Alors que la Gendarmerie Nationale vient de lancer un nouvel appel d’offres visant à l’acquisition de drones, Next INpact a pu s’entretenir avec le colonel Jérôme Bisognin, en charge de ce dossier au sein de l’institution. L’occasion de revenir plus en détails sur la stratégie des forces de l’ordre en matière de drones.

Après avoir procédé à des expérimentations ponctuelles, bien souvent à l’aide de prestataires privés, policiers et gendarmes commencent à acheter leur propre matériel. Un premier appel d’offres a ainsi été lancé en juin dernier par la Gendarmerie Nationale, suivi d’un second il y a quelques jours (voir notre article). Ce marché public vise à l’acquisition de 19 « micro-drones tactiques », qui viendront s’ajouter aux 4 « micro-drones haut de gamme » fraîchement reçus par les militaires.

Ceux-ci ont été livrés aux forces de l’ordre voilà plusieurs semaines, « mais on est encore dans la séquence de formation des télépilotes » nous explique le colonel Bisognin. Les choses se précisent néanmoins, puisque le déploiement de ces multi-rotors (à décollage vertical) est prévue pour le mois prochain. « On est maintenant en phase de montée en puissance » se félicite-t-on à la Gendarmerie Nationale.

Des drones destinés à épauler les gendarmes dans leurs missions quotidiennes

Mais à quoi vont donc servir les appareils supplémentaires commandés par les militaires ? « Ces drones ont vocation à être déployés en métropole et outre-mer dans des unités du commandement des forces aériennes de la Gendarmerie Nationale. » Ce sont elles qui disposent aujourd’hui d’hélicoptères, et qui seront donc également dotées de drones – dans « un principe de complémentarité drone/hélicoptère », explique le colonel Bisognin.

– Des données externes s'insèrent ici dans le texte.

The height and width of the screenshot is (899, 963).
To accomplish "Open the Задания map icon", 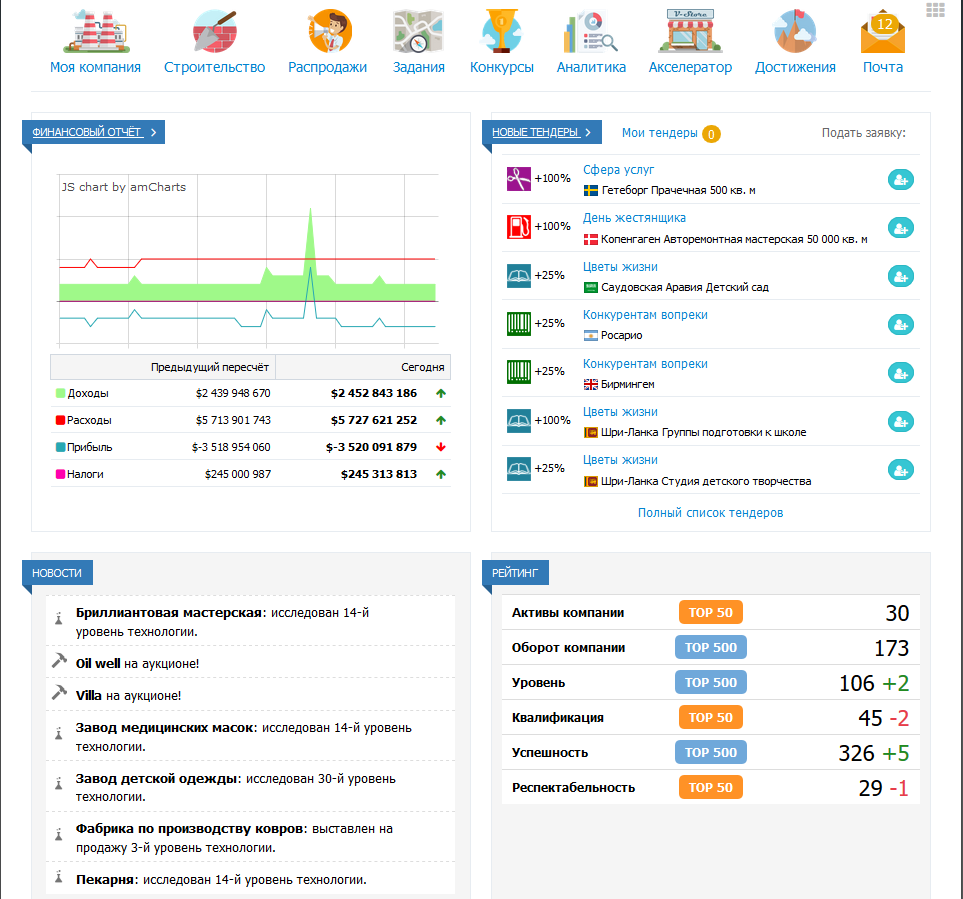I will (x=418, y=32).
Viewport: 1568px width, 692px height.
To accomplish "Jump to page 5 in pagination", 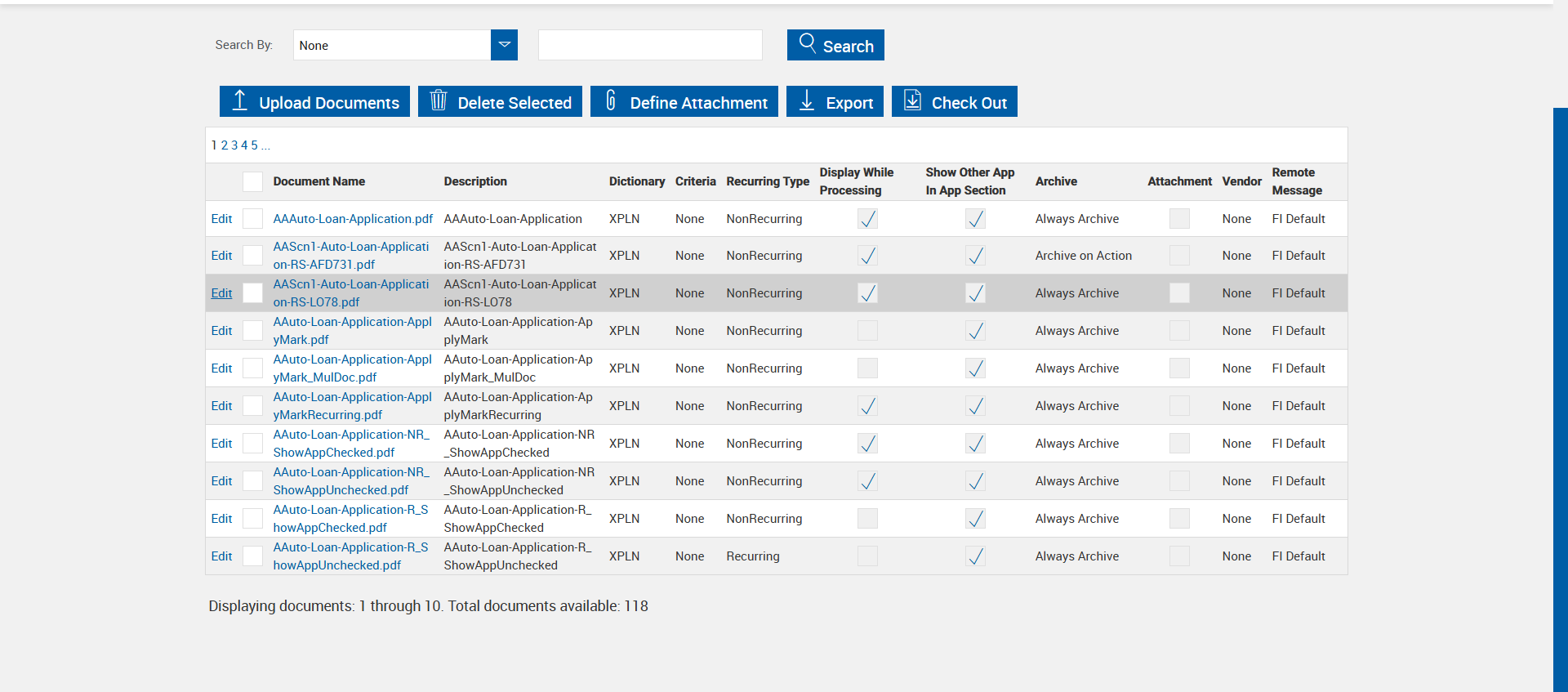I will point(254,145).
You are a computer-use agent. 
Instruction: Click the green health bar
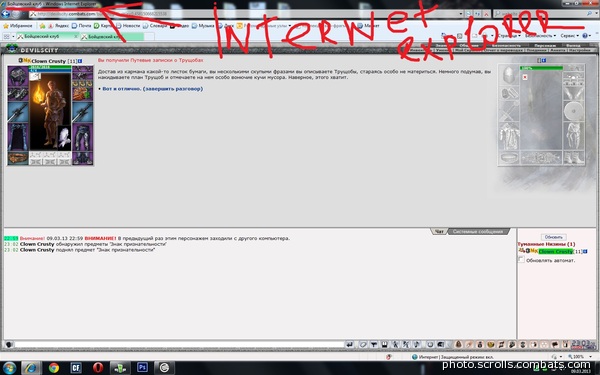50,67
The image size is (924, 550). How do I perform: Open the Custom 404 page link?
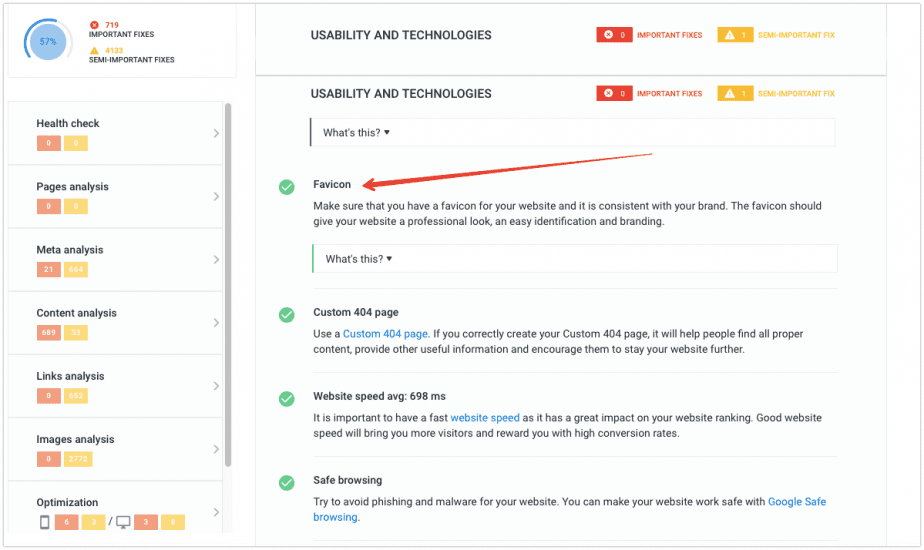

Par rapport aux quatre appareils récemment achetés par l’institution, ces 19 micro-drones tactiques sont destinés à être « mis en œuvre au profit d'utilisateurs de terrain, par exemple des brigades territoriales ou des escadrons de gendarmerie mobile ». D'où leur plus grand nombre, premier pas vers « un maillage s'étendant à l'ensemble du territoire ».

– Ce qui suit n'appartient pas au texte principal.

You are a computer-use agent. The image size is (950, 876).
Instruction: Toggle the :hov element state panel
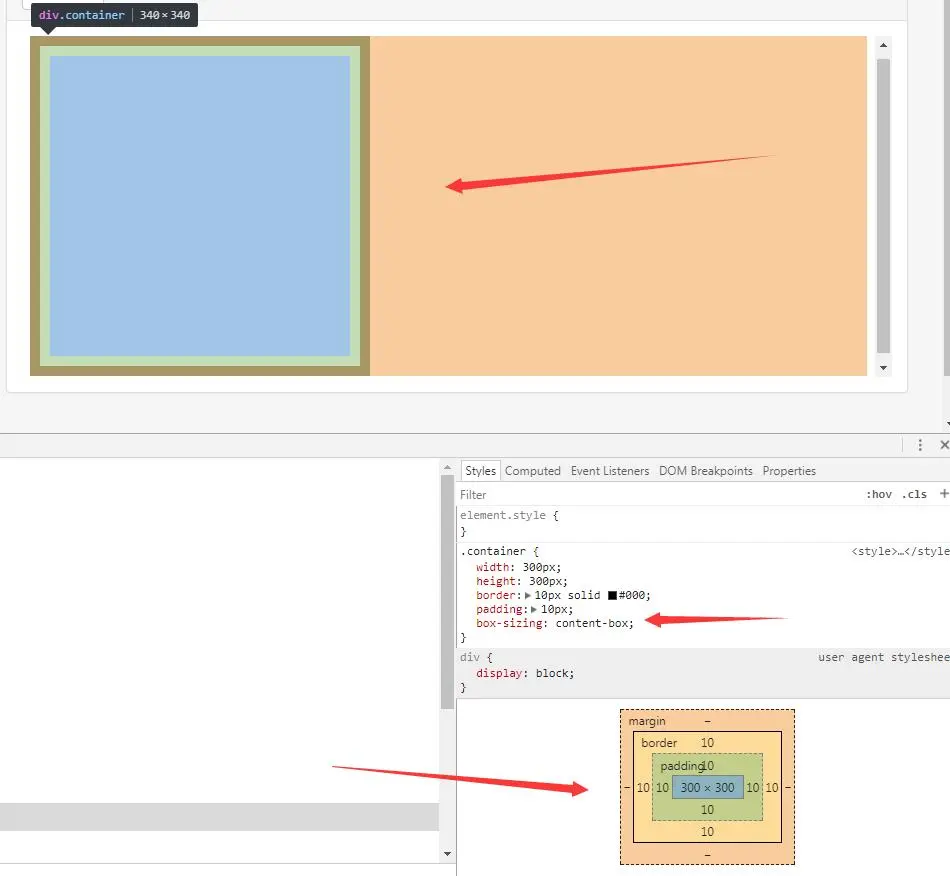878,494
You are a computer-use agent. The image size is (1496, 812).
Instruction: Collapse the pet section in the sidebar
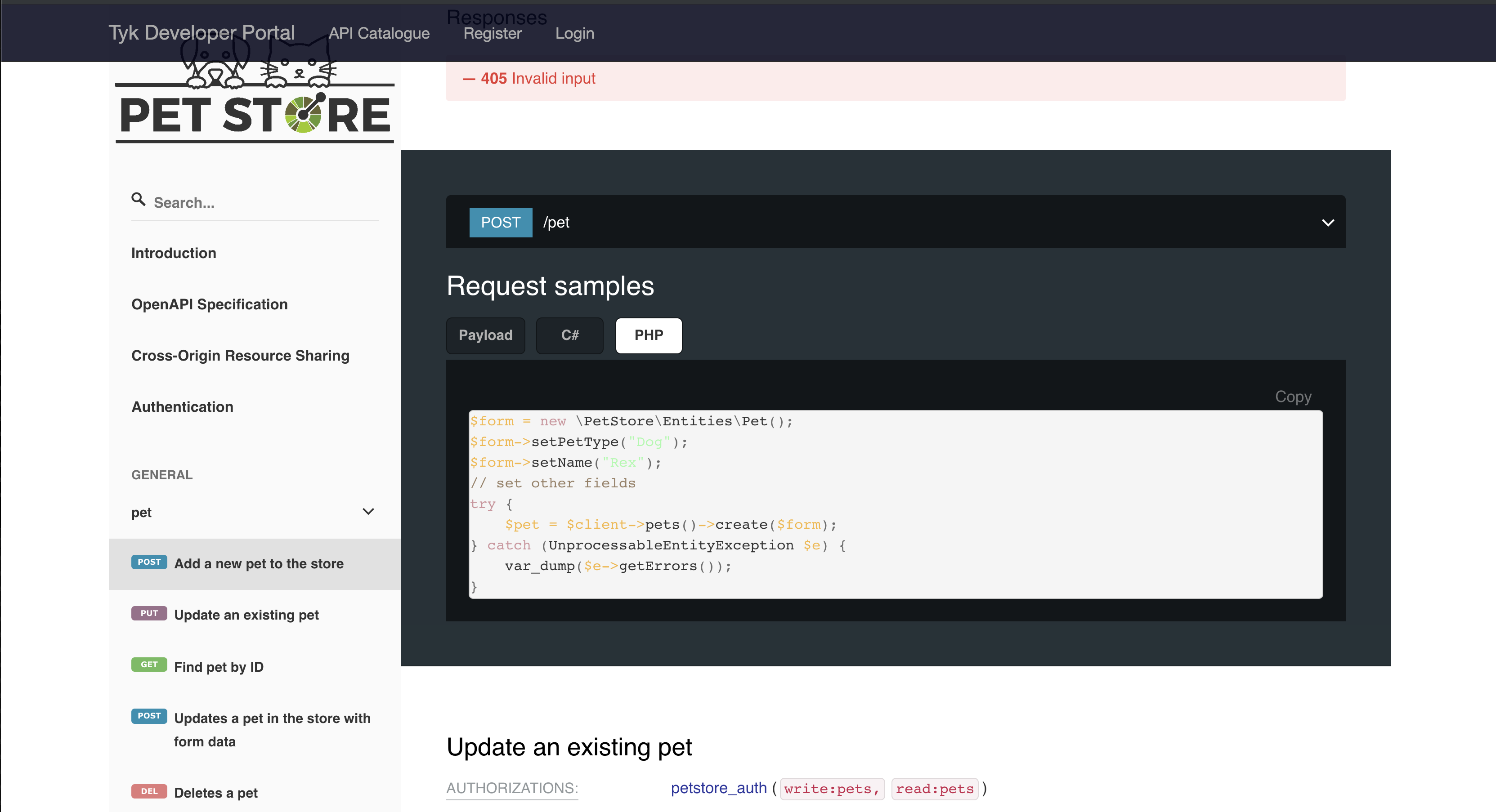tap(368, 511)
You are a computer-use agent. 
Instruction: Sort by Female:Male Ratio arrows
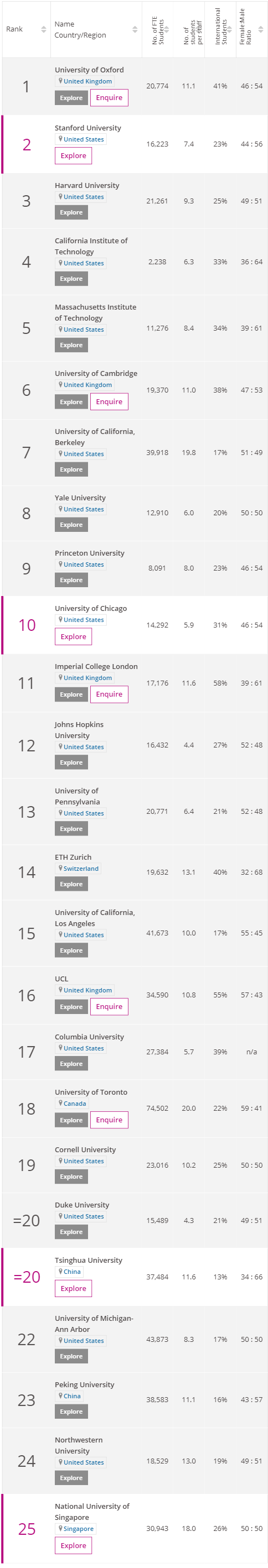(x=261, y=29)
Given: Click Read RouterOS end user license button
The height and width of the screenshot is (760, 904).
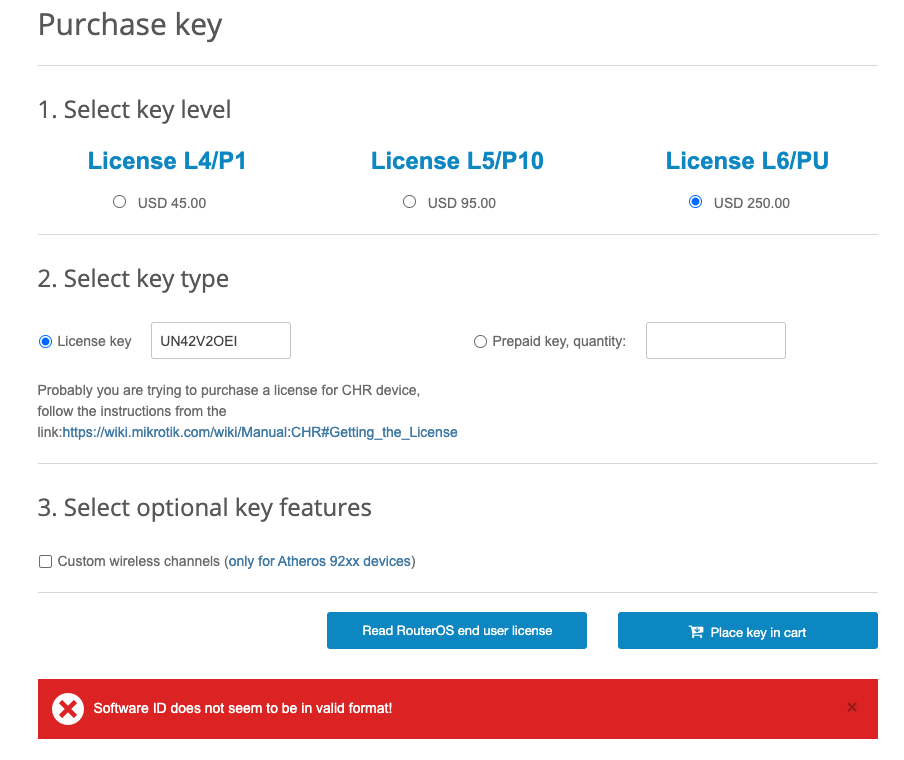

Concrètement, ces drones accompagneront les gendarmes dans leurs « missions quotidiennes », ce qui passera notamment par « l'appui de personnels au sol, pour les missions qu'ils sont susceptibles de réaliser, qu'il s'agisse par exemple de la surveillance d'une zone ou d'un objectif, d'opérations de maintien de l'ordre, de protection de personnes ou de biens, de localiser une personne en détresse ou disparue, etc. »

Il pourra aussi s'agir de « concourir à l'exercice de la police judiciaire, dans la mesure où chaque système de micro-drone peut fixer un état des lieux, participer au gel des lieux... Ce qui permet ensuite de réaliser des prélèvements au titre de la police technique et scientifique ». L’aide à la préparation d’interpellations ou de perquisitions est également envisagée par les militaires.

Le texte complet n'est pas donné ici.